Please convert the rows from the line containing "Select the R channel label" through the line containing "Looking at the screenshot, I should tap(23, 674).", inclusive, into a Markdown table with the columns No. and Line, skipping blank lines and leaving out the pictures.

Start

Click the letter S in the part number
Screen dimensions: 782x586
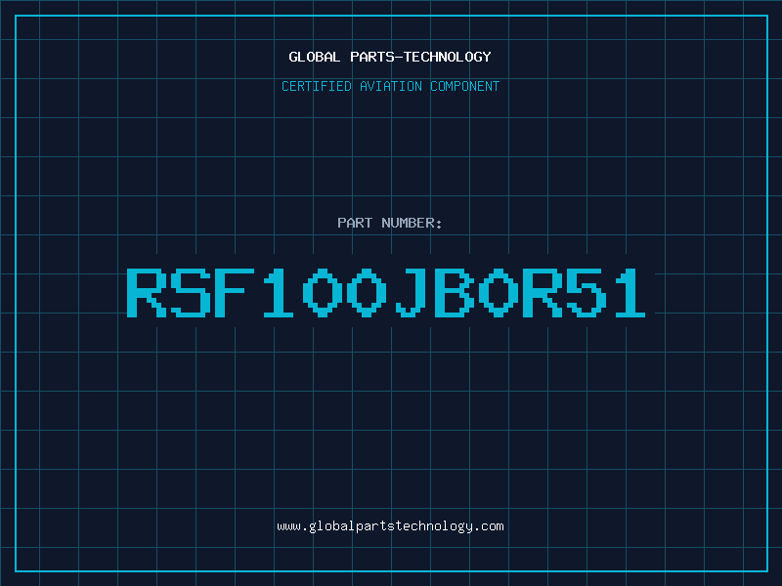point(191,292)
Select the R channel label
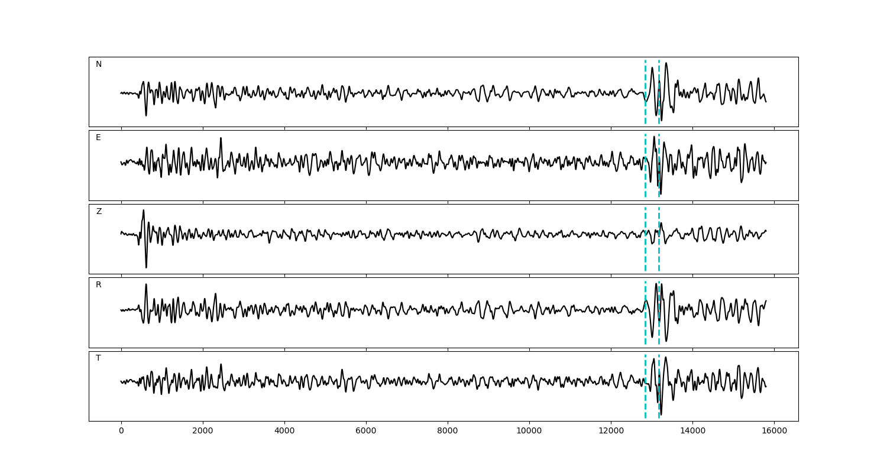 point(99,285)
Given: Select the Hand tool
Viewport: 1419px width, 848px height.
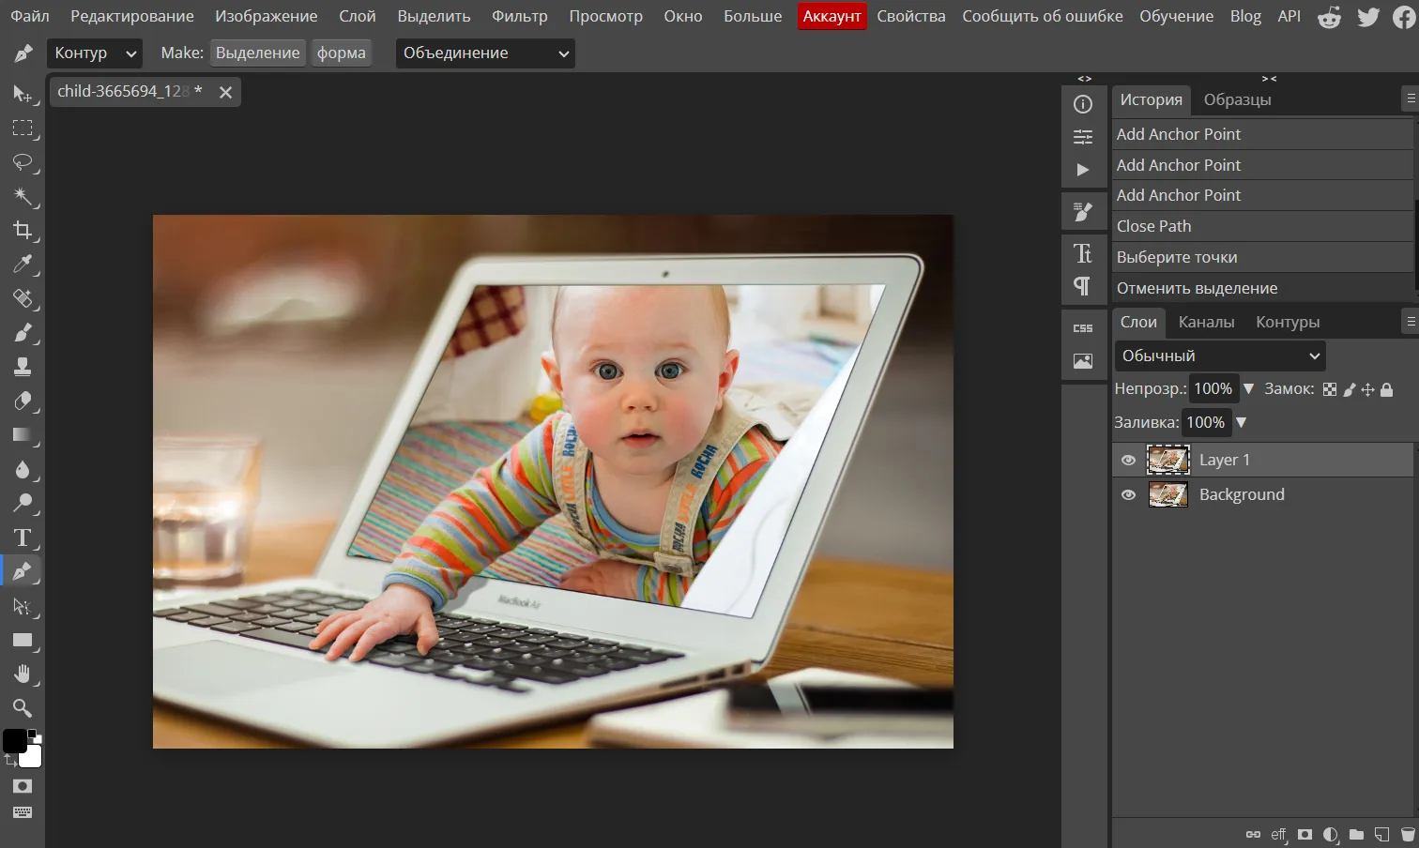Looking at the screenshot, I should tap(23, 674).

End
Start

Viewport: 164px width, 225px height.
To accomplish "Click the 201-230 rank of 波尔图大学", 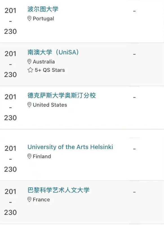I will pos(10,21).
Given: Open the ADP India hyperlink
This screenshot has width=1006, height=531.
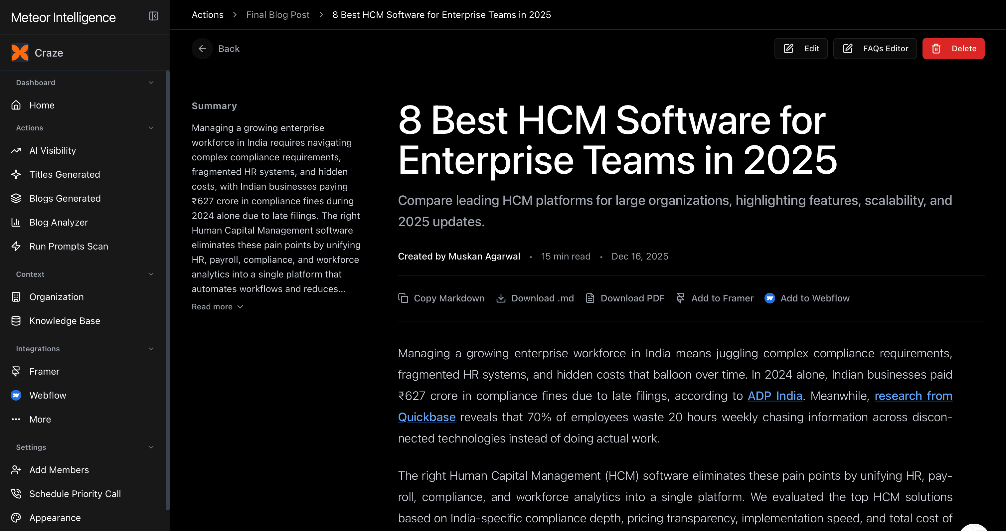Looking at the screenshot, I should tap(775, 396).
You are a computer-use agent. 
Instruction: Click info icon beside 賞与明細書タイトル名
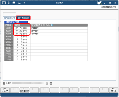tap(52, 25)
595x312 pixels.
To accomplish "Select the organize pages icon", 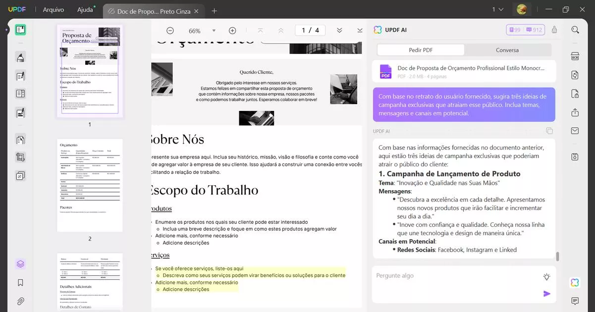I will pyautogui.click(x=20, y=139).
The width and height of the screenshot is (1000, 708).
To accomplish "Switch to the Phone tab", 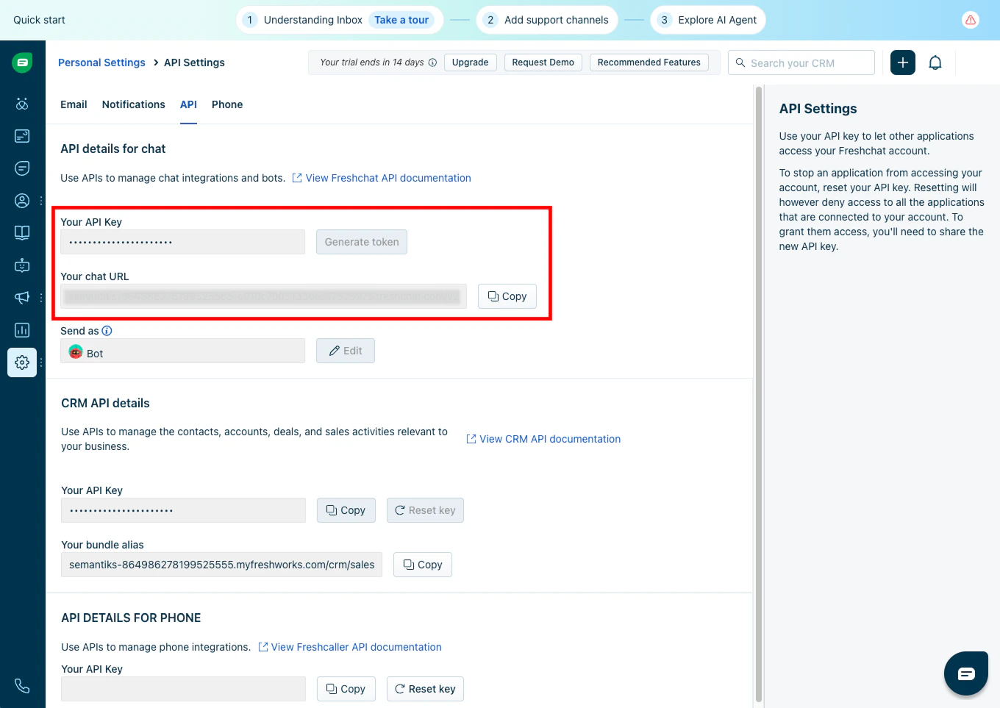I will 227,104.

End

● Worked answer
| No. | Line |
|---|---|
| 1 | Select the R channel label |
| 2 |  point(99,285) |
| 3 | Given: Select the Hand tool |
| 4 | Viewport: 1419px width, 848px height. |
| 5 | Looking at the screenshot, I should tap(23, 674). |